=== Given data ===
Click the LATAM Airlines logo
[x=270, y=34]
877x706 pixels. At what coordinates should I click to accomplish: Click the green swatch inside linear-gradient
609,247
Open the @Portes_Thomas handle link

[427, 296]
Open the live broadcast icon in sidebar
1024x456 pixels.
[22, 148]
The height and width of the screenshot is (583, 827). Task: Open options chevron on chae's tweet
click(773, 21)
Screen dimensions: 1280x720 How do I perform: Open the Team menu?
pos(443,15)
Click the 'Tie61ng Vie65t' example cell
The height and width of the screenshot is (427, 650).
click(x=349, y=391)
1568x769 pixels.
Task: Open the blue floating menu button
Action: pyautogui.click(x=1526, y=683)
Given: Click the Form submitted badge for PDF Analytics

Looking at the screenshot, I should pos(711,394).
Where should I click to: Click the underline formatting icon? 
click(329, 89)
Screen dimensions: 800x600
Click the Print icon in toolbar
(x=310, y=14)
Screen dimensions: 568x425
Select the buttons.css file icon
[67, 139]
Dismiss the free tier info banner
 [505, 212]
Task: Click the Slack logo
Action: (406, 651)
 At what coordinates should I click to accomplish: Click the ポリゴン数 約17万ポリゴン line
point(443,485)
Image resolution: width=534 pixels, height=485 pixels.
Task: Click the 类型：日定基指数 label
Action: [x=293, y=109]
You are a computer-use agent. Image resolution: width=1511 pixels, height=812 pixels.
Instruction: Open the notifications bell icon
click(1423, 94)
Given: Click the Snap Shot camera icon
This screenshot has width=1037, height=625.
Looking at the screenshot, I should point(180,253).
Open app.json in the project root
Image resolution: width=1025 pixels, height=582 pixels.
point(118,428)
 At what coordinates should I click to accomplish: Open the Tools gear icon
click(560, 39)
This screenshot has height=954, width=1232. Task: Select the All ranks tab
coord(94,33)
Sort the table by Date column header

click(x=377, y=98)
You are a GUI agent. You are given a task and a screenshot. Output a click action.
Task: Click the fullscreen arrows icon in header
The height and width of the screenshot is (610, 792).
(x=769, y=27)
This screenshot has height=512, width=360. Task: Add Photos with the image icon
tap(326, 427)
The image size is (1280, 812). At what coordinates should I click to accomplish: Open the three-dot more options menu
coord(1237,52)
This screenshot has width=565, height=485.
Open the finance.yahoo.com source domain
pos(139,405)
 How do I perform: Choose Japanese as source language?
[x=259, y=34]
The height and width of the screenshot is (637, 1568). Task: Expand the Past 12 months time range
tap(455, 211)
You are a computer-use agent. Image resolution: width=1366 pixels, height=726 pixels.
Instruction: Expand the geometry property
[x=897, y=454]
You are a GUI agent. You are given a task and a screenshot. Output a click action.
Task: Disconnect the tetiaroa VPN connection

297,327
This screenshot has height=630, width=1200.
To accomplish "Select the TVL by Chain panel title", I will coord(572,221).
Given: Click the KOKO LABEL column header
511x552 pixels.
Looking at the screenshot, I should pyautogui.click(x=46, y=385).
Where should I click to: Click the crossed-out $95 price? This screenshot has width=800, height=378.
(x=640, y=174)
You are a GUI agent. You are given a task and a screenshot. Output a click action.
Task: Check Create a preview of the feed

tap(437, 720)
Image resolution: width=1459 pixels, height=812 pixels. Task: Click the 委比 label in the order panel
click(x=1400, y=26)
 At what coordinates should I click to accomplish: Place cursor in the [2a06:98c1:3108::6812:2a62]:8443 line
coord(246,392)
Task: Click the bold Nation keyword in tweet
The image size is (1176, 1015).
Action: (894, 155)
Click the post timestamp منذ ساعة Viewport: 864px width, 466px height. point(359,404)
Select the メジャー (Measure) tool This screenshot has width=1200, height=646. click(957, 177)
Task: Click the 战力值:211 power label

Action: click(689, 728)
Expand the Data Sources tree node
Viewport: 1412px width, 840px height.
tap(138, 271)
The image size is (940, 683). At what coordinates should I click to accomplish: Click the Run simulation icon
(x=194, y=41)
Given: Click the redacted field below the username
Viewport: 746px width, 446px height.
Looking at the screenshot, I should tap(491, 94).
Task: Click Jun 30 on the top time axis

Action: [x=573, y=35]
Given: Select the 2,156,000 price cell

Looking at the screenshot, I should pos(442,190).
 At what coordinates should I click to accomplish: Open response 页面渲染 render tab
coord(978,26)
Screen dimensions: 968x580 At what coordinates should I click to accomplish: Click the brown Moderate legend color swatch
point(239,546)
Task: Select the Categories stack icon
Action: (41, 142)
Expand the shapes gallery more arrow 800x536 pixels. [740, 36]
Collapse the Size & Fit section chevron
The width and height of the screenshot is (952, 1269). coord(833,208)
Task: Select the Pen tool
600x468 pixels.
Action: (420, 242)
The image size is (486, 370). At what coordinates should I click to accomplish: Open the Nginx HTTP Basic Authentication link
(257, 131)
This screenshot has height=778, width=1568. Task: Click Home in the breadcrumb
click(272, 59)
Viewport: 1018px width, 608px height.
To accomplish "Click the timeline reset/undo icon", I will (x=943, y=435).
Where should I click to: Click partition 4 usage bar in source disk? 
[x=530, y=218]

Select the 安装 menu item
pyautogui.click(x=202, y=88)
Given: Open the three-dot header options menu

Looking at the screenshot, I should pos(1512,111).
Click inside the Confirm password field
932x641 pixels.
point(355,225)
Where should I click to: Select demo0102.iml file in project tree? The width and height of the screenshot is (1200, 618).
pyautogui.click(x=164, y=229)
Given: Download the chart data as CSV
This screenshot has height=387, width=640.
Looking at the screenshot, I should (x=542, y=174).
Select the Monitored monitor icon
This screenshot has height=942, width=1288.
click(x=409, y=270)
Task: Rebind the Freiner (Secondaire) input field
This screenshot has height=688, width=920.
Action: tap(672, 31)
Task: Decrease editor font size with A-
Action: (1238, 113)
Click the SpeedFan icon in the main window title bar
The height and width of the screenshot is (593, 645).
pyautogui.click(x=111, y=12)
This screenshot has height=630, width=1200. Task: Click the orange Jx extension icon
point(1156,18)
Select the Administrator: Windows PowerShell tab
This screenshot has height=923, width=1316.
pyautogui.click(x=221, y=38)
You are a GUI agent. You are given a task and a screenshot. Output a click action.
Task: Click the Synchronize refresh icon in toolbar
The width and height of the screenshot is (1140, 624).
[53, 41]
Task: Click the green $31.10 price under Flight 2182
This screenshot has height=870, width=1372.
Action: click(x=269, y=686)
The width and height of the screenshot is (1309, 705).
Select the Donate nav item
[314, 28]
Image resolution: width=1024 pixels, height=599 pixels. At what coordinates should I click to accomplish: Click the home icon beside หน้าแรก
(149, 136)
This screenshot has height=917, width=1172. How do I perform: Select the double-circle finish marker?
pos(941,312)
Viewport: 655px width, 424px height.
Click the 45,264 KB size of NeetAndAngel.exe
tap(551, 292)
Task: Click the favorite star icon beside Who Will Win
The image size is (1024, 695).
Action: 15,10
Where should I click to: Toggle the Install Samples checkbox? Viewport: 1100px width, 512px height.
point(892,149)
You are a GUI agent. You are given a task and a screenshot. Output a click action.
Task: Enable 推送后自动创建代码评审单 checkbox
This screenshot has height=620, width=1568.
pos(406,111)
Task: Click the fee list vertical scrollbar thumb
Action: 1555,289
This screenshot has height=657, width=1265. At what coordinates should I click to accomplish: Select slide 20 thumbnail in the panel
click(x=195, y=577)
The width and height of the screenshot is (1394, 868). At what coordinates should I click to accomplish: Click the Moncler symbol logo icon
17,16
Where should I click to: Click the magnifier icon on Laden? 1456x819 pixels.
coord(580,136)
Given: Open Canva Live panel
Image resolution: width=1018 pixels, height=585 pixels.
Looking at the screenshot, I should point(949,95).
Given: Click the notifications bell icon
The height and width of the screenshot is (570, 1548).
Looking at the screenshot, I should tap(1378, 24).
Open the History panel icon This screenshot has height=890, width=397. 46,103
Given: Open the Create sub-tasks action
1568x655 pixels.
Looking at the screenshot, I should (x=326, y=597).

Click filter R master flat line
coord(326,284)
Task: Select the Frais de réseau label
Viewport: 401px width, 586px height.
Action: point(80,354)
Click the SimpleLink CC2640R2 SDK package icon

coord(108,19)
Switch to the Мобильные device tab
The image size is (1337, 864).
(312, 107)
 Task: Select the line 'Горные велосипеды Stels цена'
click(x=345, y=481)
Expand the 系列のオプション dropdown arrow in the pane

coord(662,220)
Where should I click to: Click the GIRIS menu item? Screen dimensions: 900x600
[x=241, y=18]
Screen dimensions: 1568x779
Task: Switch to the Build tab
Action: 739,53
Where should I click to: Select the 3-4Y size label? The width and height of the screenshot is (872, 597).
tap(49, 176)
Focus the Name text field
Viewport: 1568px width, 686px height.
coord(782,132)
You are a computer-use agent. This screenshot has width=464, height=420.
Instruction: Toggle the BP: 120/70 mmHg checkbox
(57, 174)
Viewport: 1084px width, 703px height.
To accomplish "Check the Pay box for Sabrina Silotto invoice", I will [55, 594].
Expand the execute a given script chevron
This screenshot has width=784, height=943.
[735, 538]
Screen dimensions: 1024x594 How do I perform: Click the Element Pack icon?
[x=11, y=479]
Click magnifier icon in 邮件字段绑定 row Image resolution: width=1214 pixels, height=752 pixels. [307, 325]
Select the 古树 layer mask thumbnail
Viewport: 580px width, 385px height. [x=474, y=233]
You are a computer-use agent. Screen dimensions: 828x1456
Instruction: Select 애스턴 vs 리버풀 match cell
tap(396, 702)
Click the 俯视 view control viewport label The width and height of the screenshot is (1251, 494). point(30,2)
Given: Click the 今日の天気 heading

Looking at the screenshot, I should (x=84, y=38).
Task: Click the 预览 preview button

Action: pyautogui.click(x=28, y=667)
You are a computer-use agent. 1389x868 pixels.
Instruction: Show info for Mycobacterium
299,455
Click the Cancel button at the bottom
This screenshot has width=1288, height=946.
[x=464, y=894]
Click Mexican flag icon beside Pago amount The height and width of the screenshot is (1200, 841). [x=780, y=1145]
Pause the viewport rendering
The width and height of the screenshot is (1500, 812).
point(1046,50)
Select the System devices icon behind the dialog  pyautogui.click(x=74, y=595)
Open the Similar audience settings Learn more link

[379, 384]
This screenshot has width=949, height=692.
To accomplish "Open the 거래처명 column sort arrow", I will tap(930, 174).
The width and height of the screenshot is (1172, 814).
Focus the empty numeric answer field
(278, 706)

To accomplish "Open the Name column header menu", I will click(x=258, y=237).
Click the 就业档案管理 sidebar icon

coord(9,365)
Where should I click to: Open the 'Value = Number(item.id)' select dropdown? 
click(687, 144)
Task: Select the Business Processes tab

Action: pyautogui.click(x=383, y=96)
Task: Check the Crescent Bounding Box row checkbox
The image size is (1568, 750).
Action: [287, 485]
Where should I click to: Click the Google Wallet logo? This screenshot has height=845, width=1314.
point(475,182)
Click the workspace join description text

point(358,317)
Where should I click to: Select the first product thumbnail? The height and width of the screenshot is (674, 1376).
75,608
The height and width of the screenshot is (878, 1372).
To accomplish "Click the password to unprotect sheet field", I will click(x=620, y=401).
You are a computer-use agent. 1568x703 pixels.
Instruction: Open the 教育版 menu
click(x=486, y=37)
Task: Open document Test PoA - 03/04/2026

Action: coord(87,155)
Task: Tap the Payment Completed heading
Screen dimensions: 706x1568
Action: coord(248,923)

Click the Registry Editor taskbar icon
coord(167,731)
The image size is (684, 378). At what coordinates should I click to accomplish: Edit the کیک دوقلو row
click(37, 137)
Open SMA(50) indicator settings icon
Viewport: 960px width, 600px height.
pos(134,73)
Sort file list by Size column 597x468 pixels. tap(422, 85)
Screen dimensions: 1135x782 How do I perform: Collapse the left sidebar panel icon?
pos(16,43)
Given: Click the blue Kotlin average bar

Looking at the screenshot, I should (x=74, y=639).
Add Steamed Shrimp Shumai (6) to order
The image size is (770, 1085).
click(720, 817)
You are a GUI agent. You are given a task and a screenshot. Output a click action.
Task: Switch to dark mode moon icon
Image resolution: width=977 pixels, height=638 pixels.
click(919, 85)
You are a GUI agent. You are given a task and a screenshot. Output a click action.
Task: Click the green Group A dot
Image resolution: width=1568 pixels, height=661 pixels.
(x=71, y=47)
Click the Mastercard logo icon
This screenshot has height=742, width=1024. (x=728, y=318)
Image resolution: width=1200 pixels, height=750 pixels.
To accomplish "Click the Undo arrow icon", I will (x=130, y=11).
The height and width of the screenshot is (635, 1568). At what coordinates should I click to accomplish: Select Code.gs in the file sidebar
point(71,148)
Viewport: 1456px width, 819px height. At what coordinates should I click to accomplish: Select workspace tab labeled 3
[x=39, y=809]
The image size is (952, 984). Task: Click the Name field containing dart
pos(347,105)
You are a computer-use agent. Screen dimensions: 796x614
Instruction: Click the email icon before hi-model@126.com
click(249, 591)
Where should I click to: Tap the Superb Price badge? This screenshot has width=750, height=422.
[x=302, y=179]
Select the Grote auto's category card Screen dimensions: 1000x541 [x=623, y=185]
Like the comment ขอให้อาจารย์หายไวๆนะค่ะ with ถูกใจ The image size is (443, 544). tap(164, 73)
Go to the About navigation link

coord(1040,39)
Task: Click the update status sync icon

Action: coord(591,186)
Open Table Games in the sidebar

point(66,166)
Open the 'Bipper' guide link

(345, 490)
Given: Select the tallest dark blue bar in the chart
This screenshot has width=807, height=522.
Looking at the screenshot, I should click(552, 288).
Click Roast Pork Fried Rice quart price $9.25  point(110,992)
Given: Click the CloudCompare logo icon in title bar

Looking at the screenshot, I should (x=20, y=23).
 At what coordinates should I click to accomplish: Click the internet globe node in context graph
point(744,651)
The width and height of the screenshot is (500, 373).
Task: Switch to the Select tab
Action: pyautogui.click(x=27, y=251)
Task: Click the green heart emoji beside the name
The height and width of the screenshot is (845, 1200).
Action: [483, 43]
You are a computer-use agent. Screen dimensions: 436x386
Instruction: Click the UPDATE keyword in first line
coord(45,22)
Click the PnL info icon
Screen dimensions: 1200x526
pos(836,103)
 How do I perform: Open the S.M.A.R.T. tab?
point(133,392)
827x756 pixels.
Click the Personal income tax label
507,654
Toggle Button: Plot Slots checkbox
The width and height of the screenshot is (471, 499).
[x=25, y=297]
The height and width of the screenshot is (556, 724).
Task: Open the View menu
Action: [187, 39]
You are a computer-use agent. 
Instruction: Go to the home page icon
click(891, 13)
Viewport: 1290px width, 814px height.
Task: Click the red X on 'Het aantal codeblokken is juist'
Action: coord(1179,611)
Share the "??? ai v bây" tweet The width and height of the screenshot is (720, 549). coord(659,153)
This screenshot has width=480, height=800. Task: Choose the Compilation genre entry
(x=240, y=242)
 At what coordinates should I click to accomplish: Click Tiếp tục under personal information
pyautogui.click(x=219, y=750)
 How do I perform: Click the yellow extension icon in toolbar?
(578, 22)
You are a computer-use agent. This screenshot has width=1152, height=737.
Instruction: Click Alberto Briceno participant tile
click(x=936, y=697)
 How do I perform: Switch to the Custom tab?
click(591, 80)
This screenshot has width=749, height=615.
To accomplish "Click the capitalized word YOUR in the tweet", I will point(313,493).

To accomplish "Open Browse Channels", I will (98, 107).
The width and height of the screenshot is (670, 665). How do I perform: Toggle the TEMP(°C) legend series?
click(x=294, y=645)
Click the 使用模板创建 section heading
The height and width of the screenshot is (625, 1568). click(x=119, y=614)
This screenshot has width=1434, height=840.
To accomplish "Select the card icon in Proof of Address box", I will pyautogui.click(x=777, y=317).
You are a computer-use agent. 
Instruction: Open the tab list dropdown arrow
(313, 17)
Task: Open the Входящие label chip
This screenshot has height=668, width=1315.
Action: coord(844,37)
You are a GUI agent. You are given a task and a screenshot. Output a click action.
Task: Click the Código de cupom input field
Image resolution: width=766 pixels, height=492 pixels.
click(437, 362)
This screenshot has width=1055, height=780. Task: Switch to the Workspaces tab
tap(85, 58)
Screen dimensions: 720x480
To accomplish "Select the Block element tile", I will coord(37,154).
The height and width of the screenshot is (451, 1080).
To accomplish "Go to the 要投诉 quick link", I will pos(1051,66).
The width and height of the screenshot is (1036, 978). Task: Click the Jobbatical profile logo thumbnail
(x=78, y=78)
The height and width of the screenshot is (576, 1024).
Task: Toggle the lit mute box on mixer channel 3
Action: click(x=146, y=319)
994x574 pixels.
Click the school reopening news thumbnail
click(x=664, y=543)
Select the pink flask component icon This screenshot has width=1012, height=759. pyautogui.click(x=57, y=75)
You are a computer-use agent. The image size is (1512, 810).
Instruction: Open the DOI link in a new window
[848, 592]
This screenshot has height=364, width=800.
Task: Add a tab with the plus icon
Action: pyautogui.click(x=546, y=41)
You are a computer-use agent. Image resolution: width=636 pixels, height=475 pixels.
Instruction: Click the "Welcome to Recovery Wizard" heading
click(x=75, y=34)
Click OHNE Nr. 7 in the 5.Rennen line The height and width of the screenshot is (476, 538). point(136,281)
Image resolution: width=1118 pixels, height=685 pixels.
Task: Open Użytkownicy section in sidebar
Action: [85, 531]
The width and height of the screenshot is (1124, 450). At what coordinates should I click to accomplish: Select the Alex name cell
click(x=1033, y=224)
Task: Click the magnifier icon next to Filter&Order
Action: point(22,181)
===
_Work item_
Your answer should consist of the lines above that hold the word "chart".

_Answer for this exercise_
Given: Download the chart data as CSV
Given: Select the tallest dark blue bar in the chart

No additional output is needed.